■ THE TASK
Your output should be the line with "Informazioni legali (21, 2569)" followed by every remaining line of the entries, reproduced exactly.

____________

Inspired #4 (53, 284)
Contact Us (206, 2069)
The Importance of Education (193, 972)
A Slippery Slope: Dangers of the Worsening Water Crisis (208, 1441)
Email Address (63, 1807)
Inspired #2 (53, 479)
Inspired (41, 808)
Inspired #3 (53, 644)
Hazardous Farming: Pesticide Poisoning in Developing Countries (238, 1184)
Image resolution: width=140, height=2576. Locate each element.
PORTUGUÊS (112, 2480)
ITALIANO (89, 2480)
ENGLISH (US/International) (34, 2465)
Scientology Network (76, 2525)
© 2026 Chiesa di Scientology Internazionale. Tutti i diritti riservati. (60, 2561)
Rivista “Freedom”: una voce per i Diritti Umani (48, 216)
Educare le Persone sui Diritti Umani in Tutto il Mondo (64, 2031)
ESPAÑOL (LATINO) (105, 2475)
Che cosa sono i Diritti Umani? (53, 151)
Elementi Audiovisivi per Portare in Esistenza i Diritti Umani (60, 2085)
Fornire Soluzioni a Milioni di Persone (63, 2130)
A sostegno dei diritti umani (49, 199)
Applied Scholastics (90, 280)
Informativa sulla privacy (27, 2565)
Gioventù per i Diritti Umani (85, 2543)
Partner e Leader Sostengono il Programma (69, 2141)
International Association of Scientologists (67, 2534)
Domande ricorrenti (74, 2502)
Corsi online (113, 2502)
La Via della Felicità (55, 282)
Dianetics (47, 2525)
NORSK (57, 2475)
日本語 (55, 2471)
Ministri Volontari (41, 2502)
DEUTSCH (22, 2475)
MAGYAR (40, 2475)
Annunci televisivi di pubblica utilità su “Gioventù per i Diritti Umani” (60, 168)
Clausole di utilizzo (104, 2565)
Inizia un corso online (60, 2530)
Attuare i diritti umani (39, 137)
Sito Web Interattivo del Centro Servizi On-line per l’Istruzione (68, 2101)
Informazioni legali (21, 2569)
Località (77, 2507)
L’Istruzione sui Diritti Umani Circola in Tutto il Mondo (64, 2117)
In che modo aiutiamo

____________

■ OUTPUT OF THE TASK
Informazioni legali (21, 2569)
Località (77, 2507)
L’Istruzione sui Diritti Umani Circola in Tutto il Mondo (64, 2117)
In che modo aiutiamo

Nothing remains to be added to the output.